A starting point for the project “OASiS: Objective Argument Summarization in Search” is the search engine “args.me”, developed by Junior Professor Wachsmuth’s working group in cooperation with the universities of Leipzig, Weimar and Halle, which has been online since 2017. This search engine opposes pro and con arguments from the web in response to user queries, in order to support self-determined opinion formation. A central aspect of “args.me” is that short text snippets are generated to give searchers a quick overview of the diverse arguments.

Wachsmuth explains what blank space his project fills: “Building upon existing argument mining techniques, the project centres around text summarization and style transfer. Both tasks are hard in general, but extensive research in the last years has shown potential in focused domains. For arguments, short content summaries have been generated successfully, yet without attention to the argument’s reasoning. Style transfer even remains fully unstudied so far in computational argumentation. We aim to fill these gaps through the project’s objectives.”
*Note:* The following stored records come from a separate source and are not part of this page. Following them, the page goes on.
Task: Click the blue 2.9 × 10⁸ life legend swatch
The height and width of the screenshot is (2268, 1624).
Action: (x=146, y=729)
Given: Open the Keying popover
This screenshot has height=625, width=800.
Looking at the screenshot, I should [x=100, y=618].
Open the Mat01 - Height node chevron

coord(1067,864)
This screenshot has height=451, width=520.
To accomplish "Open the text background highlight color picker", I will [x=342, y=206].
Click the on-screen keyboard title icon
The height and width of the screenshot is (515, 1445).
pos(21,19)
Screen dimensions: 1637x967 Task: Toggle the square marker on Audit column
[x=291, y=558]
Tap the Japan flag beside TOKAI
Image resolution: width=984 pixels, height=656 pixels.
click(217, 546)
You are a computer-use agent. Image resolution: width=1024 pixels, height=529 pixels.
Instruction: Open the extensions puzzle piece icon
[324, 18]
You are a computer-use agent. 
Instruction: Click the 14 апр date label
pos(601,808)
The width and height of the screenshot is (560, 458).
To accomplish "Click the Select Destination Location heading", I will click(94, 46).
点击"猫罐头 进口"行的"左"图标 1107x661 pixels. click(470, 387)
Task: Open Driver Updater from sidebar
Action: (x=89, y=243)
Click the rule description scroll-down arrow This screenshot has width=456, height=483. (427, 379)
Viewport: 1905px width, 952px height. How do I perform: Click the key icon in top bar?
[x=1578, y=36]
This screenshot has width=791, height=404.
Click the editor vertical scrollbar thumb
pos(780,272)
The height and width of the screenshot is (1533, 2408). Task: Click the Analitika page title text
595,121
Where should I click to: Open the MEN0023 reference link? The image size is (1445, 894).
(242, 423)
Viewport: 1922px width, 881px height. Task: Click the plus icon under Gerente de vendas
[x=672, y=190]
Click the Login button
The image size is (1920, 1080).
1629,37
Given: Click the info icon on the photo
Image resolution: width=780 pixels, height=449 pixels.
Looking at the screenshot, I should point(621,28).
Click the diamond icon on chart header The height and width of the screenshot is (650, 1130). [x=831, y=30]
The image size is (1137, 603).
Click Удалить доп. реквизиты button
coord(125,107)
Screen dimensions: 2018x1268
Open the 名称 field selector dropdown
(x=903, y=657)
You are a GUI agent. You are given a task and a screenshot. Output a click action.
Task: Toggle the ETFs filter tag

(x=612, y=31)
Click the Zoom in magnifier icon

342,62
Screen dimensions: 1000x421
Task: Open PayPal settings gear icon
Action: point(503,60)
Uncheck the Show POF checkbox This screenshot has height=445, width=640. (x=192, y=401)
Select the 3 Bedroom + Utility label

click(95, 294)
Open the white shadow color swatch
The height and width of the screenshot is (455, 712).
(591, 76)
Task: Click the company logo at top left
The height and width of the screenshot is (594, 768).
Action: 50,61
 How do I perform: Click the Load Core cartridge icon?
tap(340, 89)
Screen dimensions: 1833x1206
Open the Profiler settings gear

Intelligent algorithms to summarize and neutralize style

After creating a dataset with countless hand-written argument summaries, novel algorithmic methods are to be developed that learn autonomously from the data to automatically summarize argumentative justifications and neutralize their style. This means that the summarized argumentation should be value-free, in the sense of reducing subjective views, and concise. “We expect to obtain new knowledge about what is important in summarizing subjective language such as argumentation; the corpus enables more systematic research on argument generation, and the methods will be useful for various types of argumentation machines and other applications of computational argumentation,” explains Junior Professor Potthast, who teaches and researches at the Institute of Computer Science at Leipzig University. He and Junior Professor Wachsmuth will make their results freely available to benefit the goals of DFG priority programme RATIO and automatic language processing research in general.

According to the current status, the DFG funding amounts to a total of approximately 642,000 euros and is scheduled for 36 months.